Perhaps its inescapability will prove to be the weirdest thing about the anthropic principle.
Read the manual
Eric Kvaalen might have scared a few more people than he needed to (Letters, 8 November, p 32). Saying that condoms only work “85 per cent of the time” isn’t very informative without saying what is meant by “time”. If they failed to prevent pregnancy on 15 per cent of the occasions on which they were used, they would be pretty well useless as contraceptives. In fact, in typical use they fail in about 15 per cent of woman-years. In other words, a woman runs about a 15 per cent risk of becoming pregnant in a year in which she and her partner use condoms “typically”. If condoms are used correctly (which simply means following the instructions on the packet) that value falls to about 3 per cent.
Conservative values
George W. Bush doesn’t like fetal stem cell research, which many people believe will alleviate suffering and save lives although it upsets those “conservative” voters who salivate and bark at the word “fetus”. Yet the US government is busily developing lethal varieties of mousepox and other pathogens (1 November, p 6). One is forced to conclude that conservative bioethics favour killing people, but not until after they’re born.
Monkeys are different
Your “Insider”report on neuroscience, and in particular the column entitled “In demand”, suggests that excellence in neuroscience research is based almost entirely on animal research (1 November, p 53). This is not the case, and if Nancy Rothwell of the British Neuroscience Association finds herself with a lack of young researchers with experience of experimenting on live animals, has she considered that this may be because they disagree with this method in principle?

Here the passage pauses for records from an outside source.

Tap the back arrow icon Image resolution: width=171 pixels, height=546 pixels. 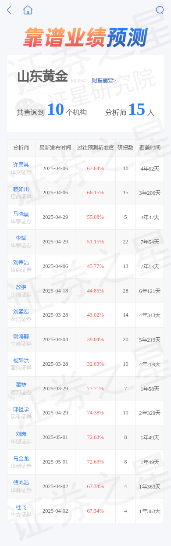9,10
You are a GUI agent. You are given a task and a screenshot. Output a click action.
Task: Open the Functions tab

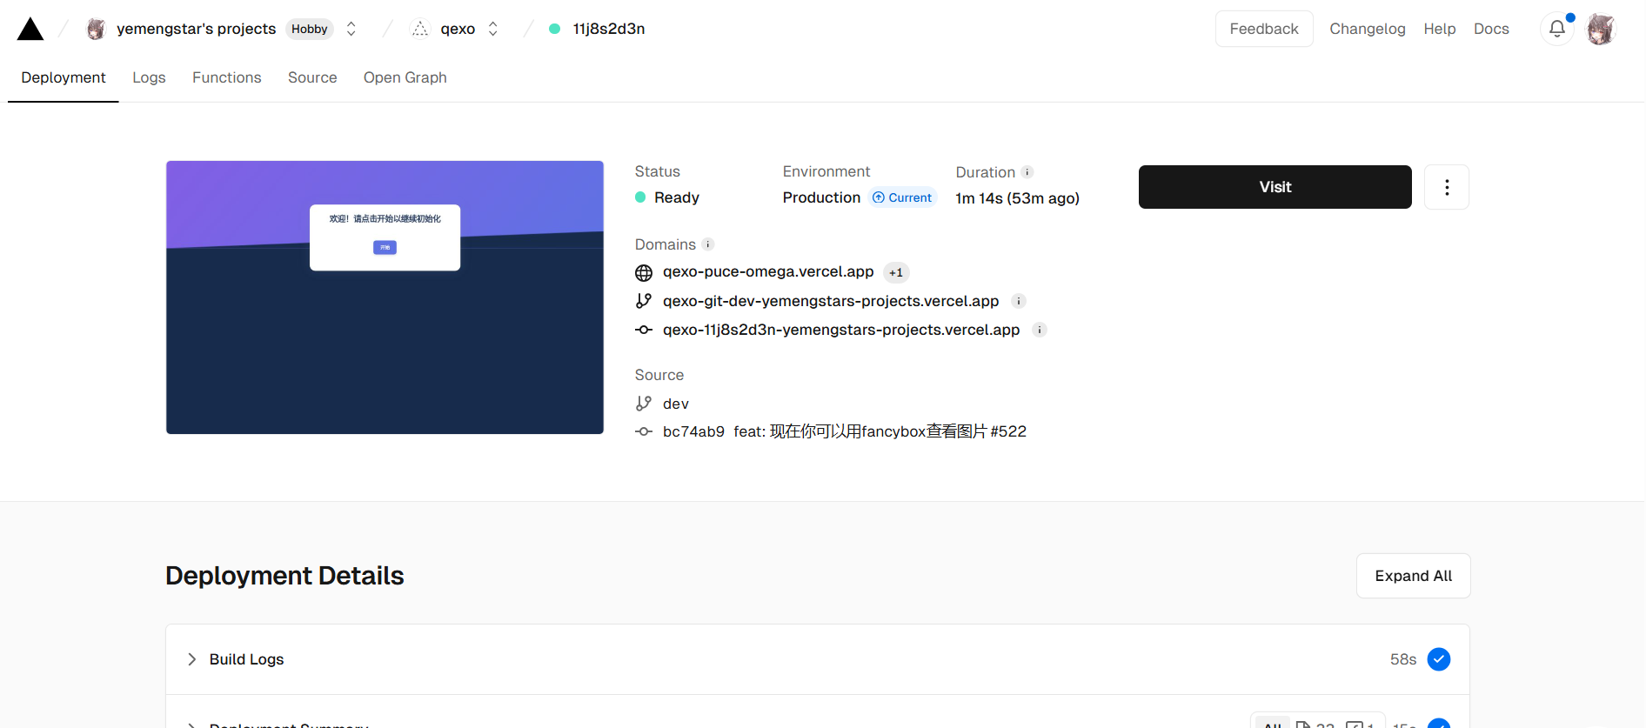[x=226, y=77]
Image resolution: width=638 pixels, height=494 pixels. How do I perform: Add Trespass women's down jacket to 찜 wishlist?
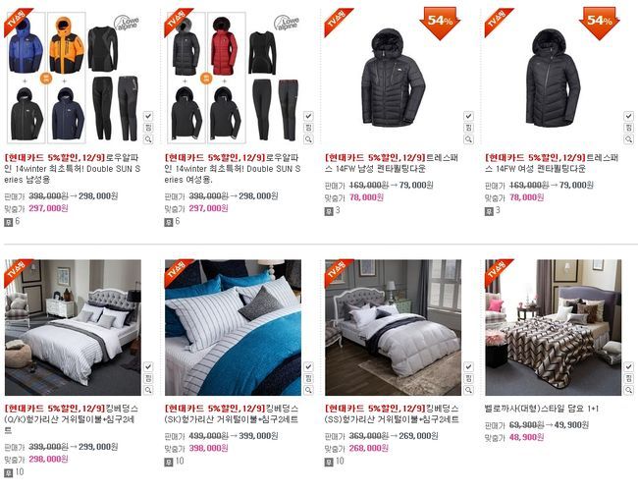[628, 128]
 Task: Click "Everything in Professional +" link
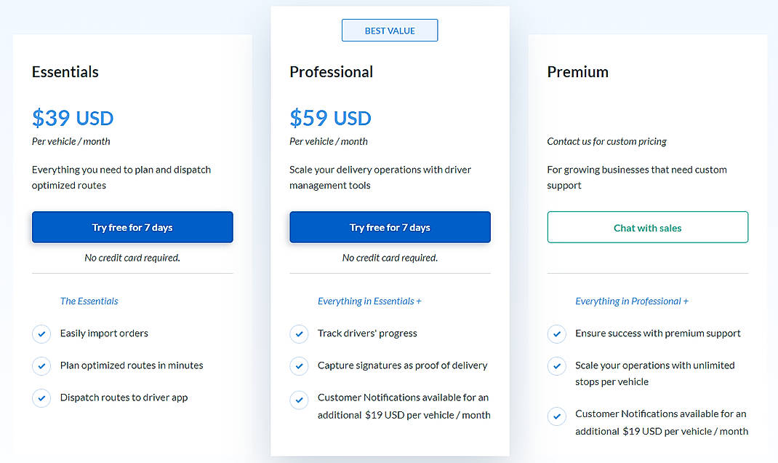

Attempts to recreate Alzheimer’s, Parkinson’s, stroke and epilepsy in animals do not accurately model the human diseases. Neurological diseases in humans are the result of underlying conditions, which may develop over time and be associated with several contributory risk factors. Lesions induced by toxic injection or brain surgery in otherwise healthy animals only superficially resemble the human disease. They also inevitably lead to much suffering for the animals.
Monkeys are often used in this type of research, but in addition to the problems raised by deliberate brain damage, monkeys’ brains are not simply scaled-down versions of our own. There are fundamental differences in neuroanatomy that cannot be overcome by extrapolation. There are better, safer methods available for the study of neuroscience that don’t involve animal suffering, and these are the methods that urgently need more investment by institutions and young researchers.